Woodwind Beneath His Wings: This musician’s motto is “I came for sax.”
Khris Royal’s resume is too long to list here. Suffice it to say that this musician, composer, producer and bandleader hasn’t needed to look for gigs since high school, when he left the New Orleans Center for Creative Arts for a full ride at Berklee College of Music in Boston. Royal’s original music for his band, Dark Matter, hints at genres ranging from blues and jazz to funk and ska — and his saxophone chops are easy evidence of a career split between practice and performance.
In addition to leading Dark Matter, Royal tours with West Coast band Rebelution, and George Porter Jr. and the Runnin’ Pardners. “When I’m not on the road with Rebelution and George, I play every Sunday with Pat Casey and the New Sound, which is a modern jazz group,” he says. “I also play a lot with Gravity A, which is a funky New Orleans electronic band.” He mixes it up, playing keys in the Big Easy Bounce Band.
“My music is kind of hard to describe, because I have so many influences,” Royal says. “There are definitely a lot of jazz influences in it. I listen to a lot of Nicholas Payton, Donald Harrison and Kenny Garrett.” Other influences include Prince, The Time, Parliament-Funkadelic and The Gap Band. “Mix it all up, and you get Dark Matter.”
As a composer, Royal maintains a positive outlook. “I believe in writing music with a purpose,” he says. “When I turn on the TV and see something bad happening in the world, I want to fix it. Music can heal. That’s what Dark Matter is all about: connecting every living thing in the universe and realizing we are all one.” khrisroyalmusic.com
Miss Kiss: Give a Valentine’s Day gift of sparkling local art.
Sweet on a special someone this month? Painter Olesya Robison, a member of the Where Y’Art artist community, suggests one of her Kiss paintings as a present for your paramour.
Robison’s lively energy translates easily into these colorful, Swarovski crystal- and pearl-encrusted works. “My paintings exude a celebration of life, joy, love and happiness,” she says. “They make people happy; they make people smile.”
Bright reds, pinks and golds form the basis of the Kiss series. “My style is contemporary and Pop Art-influenced,” Robison says. “It evolves each time with a new theme for my Kiss paintings. The first, original kisses were drowning in ‘Champagne’ bubbles of 24-karat gold flakes and paint. For Valentine’s Day, I picked up a Candy Crush theme, with candy hearts, and encrusted them in crystals and gold.” Each Kiss painting is finished with a glossy layer of liquid-glass resin, bringing its lips to life.
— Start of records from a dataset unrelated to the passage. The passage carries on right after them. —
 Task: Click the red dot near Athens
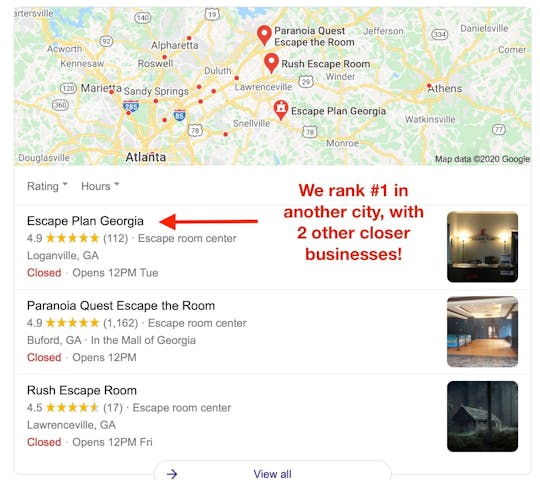click(x=429, y=85)
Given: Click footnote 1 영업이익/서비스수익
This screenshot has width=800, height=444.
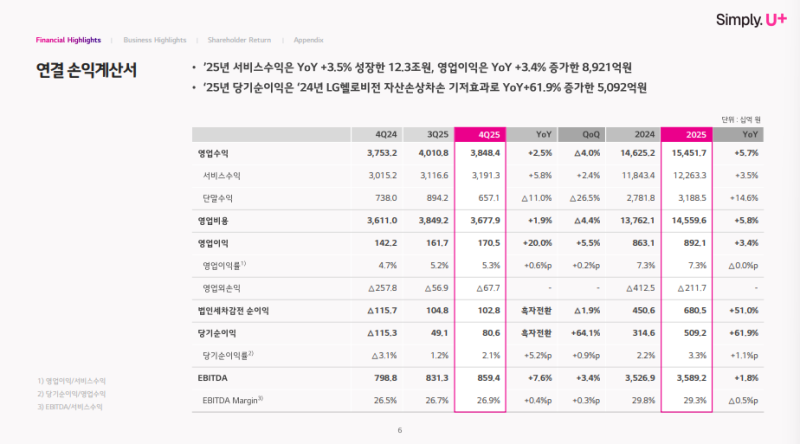Looking at the screenshot, I should coord(70,381).
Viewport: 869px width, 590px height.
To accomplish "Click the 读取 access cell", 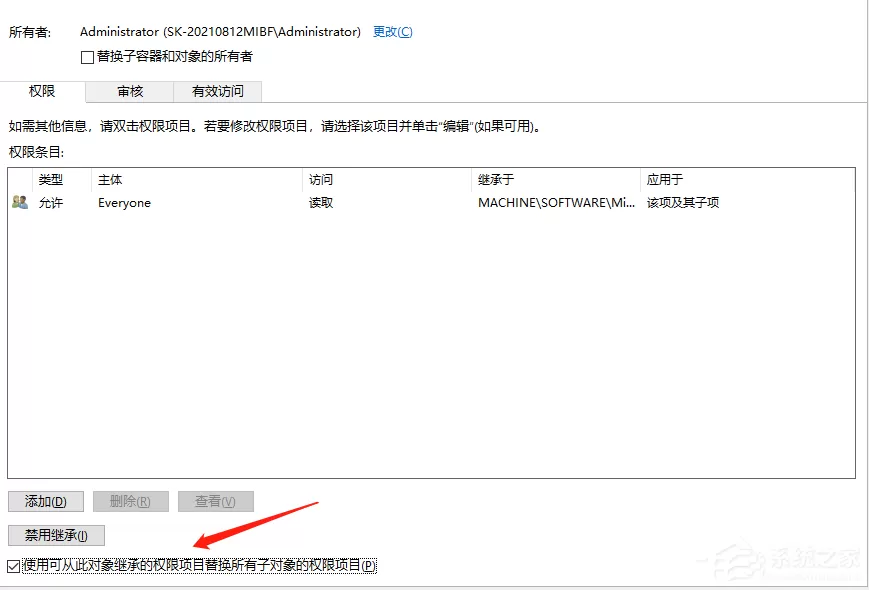I will coord(321,203).
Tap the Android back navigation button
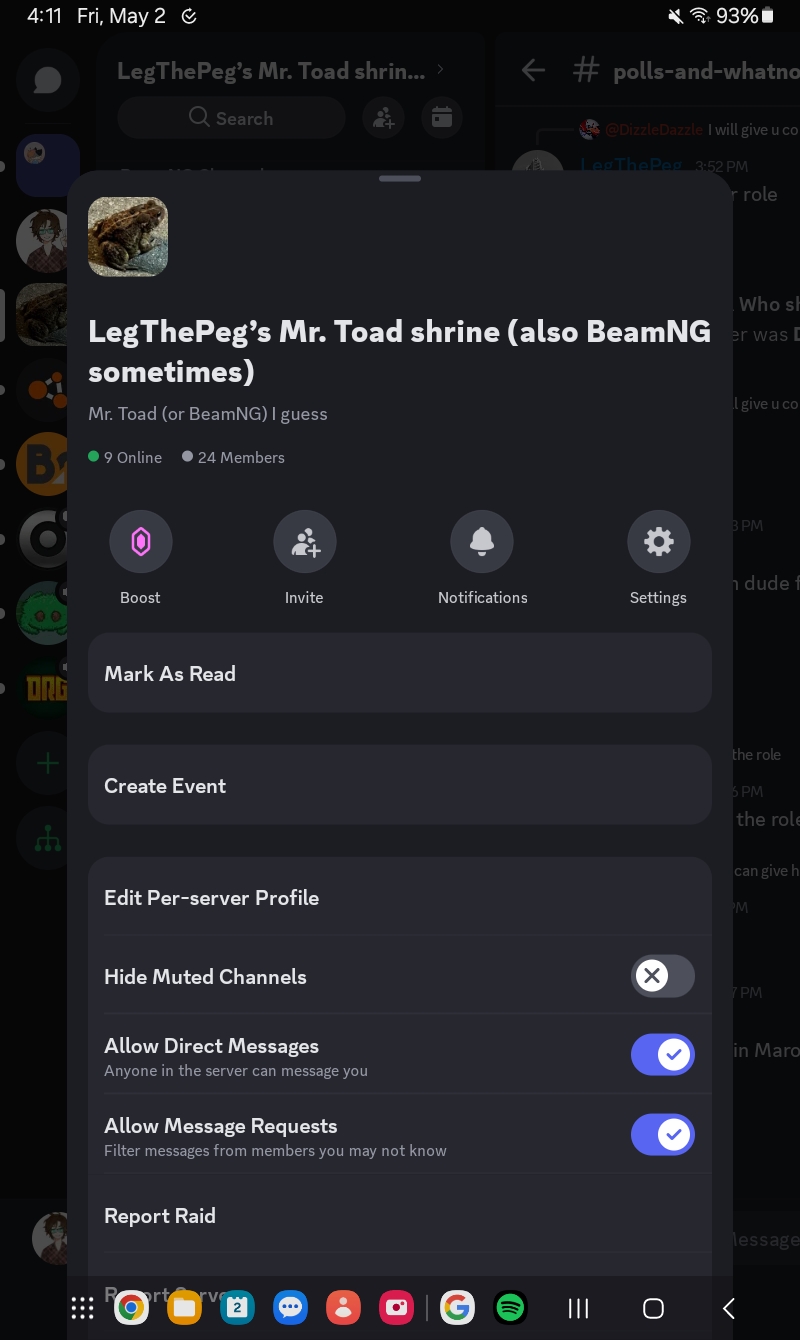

Robison is also working on a new series inspired by Mardi Gras, which she’s calling the Queen portrait series. “I am picking five queens of Mardi Gras and doing their portraits,” she explains. “The style and direction is heavily influenced by the style of Gustav Klimt, and the modern influence of Pop Art.” olyrobison.com
From the Mountains to the Swamp: Mahala Trio invites you to dance to traditional Balkan music.
If ever there were a natural New Orleans way to form a band, it would start with a party. That’s how Balkan group Mahala Trio got together. “We met at a house party, where there were a number of musicians playing Balkan music,” says accordionist Matthew Schreiber. “We ended up jamming together and were the last ones to leave.”
Mahala means “neighborhood” — accordingly, the group has formed deep relationships with New Orleans’ Balkan community. Drummer Boyanna Trayanova and guitarist Georgi Petrov both hail from Bulgaria; you’ll sometimes see them wearing traditional outfits during performances. All Mahala members are multi-instrumentalists who play in other bands, including the One Love Brass Band, the Panorama Jazz Band and The Roamin’ Jasmine.
Despite some songs’ complicated rhythms, which showcase the band’s proficiency, Mahala’s sound is infectious. “We play dance music from Eastern Europe, mostly from Bulgaria and former Yugoslavia,” Schreiber explains. “The music appeals to people’s curiosity because of its odd meters and Eastern tonalities — it sounds exotic. Some of the tempos for the dance music can get pretty brisk, which can be exciting for audiences even if they are not dancing.”
The group wasted no time releasing its debut album last fall, and toured the Northeast to promote it. They have other big plans, too, including touring Bulgaria and starting a new event here in New Orleans. “We are really excited to be starting a monthly Balkan Dance party,” Schreiber says. Catch Mahala Trio live at Café Istanbul on Feb. 24. mahalanola.com.